Sin embargo, la resurrección a veces es vista de manera incorrecta o distorsionada. La resurrección de Jesús debe ser contemplada con la misma mirada amorosa del discípulo amado, con la misma mirada con que se contempla al Señor Crucificado. Pero el relato de la resurrección, tal como lo presenta el cuarto evangelio, amplía la mirada: no es sólo la mirada del discípulo amado, que corre a contemplar, y viendo cree, porque sabe interpretar los signos que le dicen que la muerte ha sido destruida; hay que tener también el corazón siempre fiel de María Magdalena, que no se mueve del sepulcro porque para ella era el último vínculo que le quedaba con Jesús; hay que tener el coraje y la valentía de Pedro, que aunque lento, entró al sepulcro, al hueco de la muerte, para comprender que ésta no podía contener a Jesús.

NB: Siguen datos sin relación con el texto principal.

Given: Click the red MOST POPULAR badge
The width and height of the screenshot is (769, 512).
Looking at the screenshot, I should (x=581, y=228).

Los tres personajes: Magdalena, el Discípulo Amado y Pedro son símbolos de la Iglesia, los tres son la Iglesia, y sin uno de los tres la Iglesia está incompleta. Y es que sólo se puede ser fiel si se es valiente, y sólo se puede ser verdaderamente valiente (no temerario) cuando se ama, porque el corazón que ama sabe que el amor todo lo vence, y espera con paciencia y fidelidad lo que su corazón sabe que llegará, porque ha visto los signos y cree que éstos le hablan de vida y de amor: de Jesús, que vive y es Maestro y Señor de Vida Plena.

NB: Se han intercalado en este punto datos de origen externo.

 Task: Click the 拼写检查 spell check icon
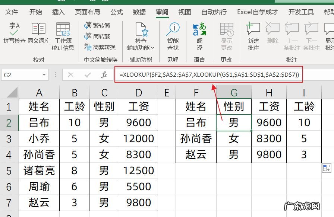(15, 29)
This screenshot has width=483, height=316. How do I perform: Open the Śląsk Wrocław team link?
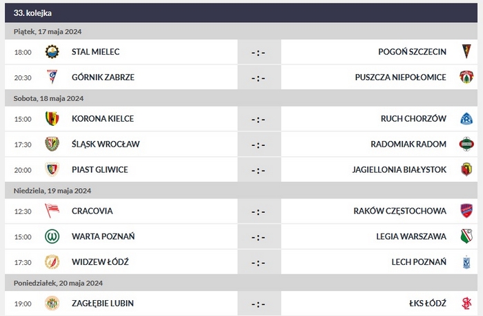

Y en este relato, no deja de llamar la atención el protagonismo del gran "ausente": Jesús. El Discípulo Amado fue testigo y narrador de un milagro impresionante: la vuelta a la vida de Lázaro. Este testigo nos cuenta que Lázaro salió del sepulcro aún envuelto por las vendas. Y este mismo Discípulo, ante el sepulcro de Jesús, atestigua sólo vendas en el suelo y un sudario cuidadosamente doblado en sitio aparte. Lázaro fue prisionero de la muerte, y Jesús lo rescató de ella. Pero a Jesús nada lo ata, nada lo retiene, es plenamente libre; está plenamente vivo. Porque Él es la Vida y la Libertad. Por eso la suya es verdadera Resurrección, y no una revivificación como la que se nos cuenta de Lázaro. Por eso, como nos damos cuenta leyendo la continuación de la narración evangélica, nadie es capaz de reconocer a Jesús resucitado a simple vista, ni siquiera de reconocer su voz; María Magdalena sabrá que es el Señor, ¡al que confundía con un jardinero!, cuando escuche su nombre pronunciado por los labios del Resucitado.

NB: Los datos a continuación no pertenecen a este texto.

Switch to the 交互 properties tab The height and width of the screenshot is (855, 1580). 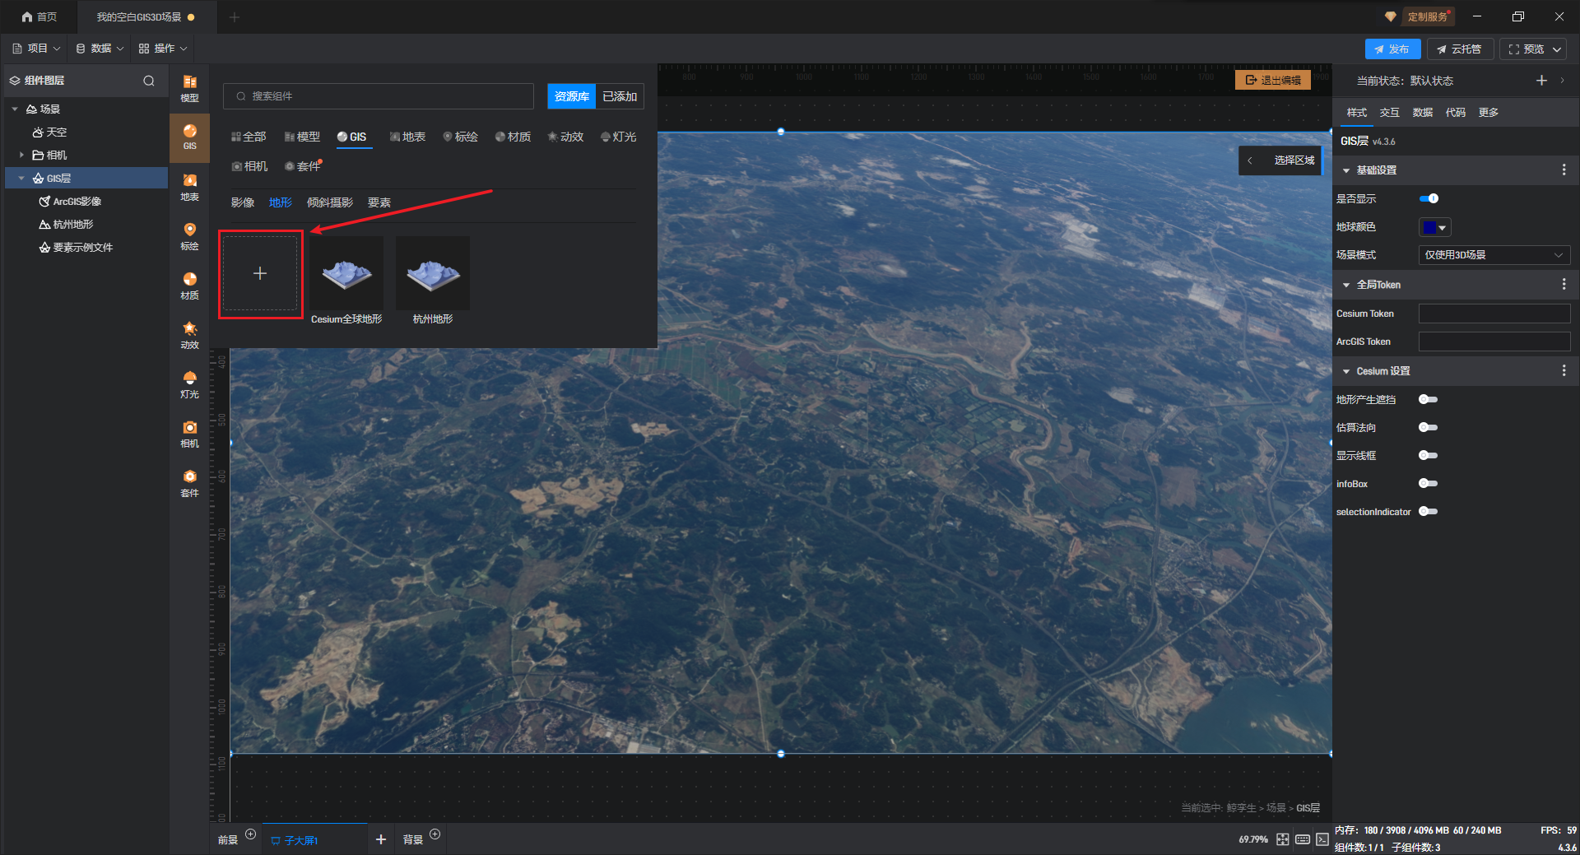(1389, 113)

La manera en que Dios dice nuestro nombre; ¡en que Dios nos dice! ¡Nosotros somos Palabras del Señor! La Palabra del Señor, Palabra de Vida, es lo que cambia todo y lo que sostiene toda fe y toda esperanza, es Él; el corazón no se equivoca: Jesús vive, es distinto pero es el mismo: Somos nosotros, los que, sepultados con Él en el bautismo, compartimos con Él por el bautismo la vida eterna; somos el Cuerpo Crucificado y a un mismo tiempo el Cuerpo Glorioso del Señor de la Historia. Por eso, los seguidores de Jesús contemplamos con amor, audacia y fidelidad los signos que nos hablen de Dios en nuestra vida y en nuestra historia, aun en nuestros propios sepulcros; por eso buscamos pronunciar palabras de vida, y realizar actos de curación, actos que devuelvan la vida en abundancia que Jesús vino a traernos. Porque en nosotros se transparenta la vida y la presencia del Señor Resucitado.
Contemplemos y gocemos: ¡Es Él, somos Él, y está vivo! ¡Vida nueva para todos!